Paula Radcliffe has admitted she could not risk sacrificing the chance to run for pleasure alongside her children by continuing to race competitively.

The 41-year-old bade an emotional farewell at Sunday's Virgin Money London Marathon as she ran with the masses, with the charity fundraisers and the club runners for so many of whom she was the inspiration to start running, to bring the curtain down on her glorious career.

"I'm always going to be a runner, I'm always going to be going out running, but now that pressure of everything being on my body, holding together to get to the race in as good a shape as possible (is gone)," said Radcliffe, who admitted to shedding tears behind her sunglasses along the route and who let them flow as she embraced her husband Gary Lough, eight-year-old daughter Isla and four-year-old son Raphael.

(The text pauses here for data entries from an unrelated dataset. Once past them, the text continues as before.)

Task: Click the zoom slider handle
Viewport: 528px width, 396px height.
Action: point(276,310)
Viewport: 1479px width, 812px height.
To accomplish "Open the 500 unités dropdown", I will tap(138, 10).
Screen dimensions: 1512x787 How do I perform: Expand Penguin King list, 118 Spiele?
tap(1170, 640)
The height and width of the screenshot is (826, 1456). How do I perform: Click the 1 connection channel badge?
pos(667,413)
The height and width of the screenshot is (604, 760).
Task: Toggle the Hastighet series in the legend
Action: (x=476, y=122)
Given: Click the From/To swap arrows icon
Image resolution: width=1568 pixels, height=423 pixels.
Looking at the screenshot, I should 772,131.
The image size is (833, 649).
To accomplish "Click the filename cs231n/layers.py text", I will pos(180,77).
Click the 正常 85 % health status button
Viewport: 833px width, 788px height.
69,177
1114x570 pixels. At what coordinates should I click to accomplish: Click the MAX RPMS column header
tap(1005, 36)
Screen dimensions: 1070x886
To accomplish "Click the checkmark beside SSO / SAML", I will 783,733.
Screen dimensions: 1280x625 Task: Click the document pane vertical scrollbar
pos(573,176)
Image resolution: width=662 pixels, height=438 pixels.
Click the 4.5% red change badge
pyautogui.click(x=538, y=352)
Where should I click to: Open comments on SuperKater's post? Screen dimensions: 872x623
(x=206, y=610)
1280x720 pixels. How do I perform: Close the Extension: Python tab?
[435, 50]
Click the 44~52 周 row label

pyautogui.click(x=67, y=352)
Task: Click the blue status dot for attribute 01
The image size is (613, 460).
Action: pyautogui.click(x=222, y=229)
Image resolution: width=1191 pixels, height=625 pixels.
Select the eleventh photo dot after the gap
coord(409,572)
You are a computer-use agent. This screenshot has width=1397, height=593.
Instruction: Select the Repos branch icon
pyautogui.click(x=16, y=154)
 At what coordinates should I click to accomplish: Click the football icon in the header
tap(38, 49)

"Even getting ready for this it broke down, so that kind of answered my questions that it's time to step back."

The world-record holder, whose body has been battered by a succession of injuries over a career spanning more than 20 years, had to overcome one final Achilles problem to make the start-line on Sunday. The stresses and strains of churning out mile after mile in training made injuries a career hazard, but Radcliffe really suffered.

From the Portuguese joyriders, whose car sped past her on a training run, flinging up a stone which struck her on the knee, as she prepared for the 2004 Olympics, to the poisonous snake bite to her left leg that was already recovering from a stress fracture ahead of the 2008 Games, to the injury to her left foot which ruled her out of London 2012, Radcliffe endured more than her fair share of misfortune.

Further investigation of that final problem saw Radcliffe require a bone graft on an 18-year-old stress fracture and left her unable to run for eight to nine months.

"I want to stop when I've still got time, I can still go out and enjoy running," added Radcliffe, who crossed the line in two hours 36 minutes and 55 seconds.

She was, unsurprisingly, the first of the non-elite women home. "Taking part in a race like this is special, so I can't say I'm never going to jump into one again - and certainly 10k (races) and half-marathons," she said.

"But it's not sacrificing the fact that maybe in 20 years I might want to run one with my kids. And it's not sacrificing the health of my body to be able to just go out and run for pleasure."